(Dataset entries)
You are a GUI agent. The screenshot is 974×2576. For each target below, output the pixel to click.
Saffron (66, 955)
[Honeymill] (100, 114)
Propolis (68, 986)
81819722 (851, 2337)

*Exercise description*
When you reply, retype each line exactly as it appears above.

*Answer space*
You are a GUI agent. The screenshot is 974×2576. For each target below, output the pixel to click.
Saffron (66, 955)
[Honeymill] (100, 114)
Propolis (68, 986)
81819722 (851, 2337)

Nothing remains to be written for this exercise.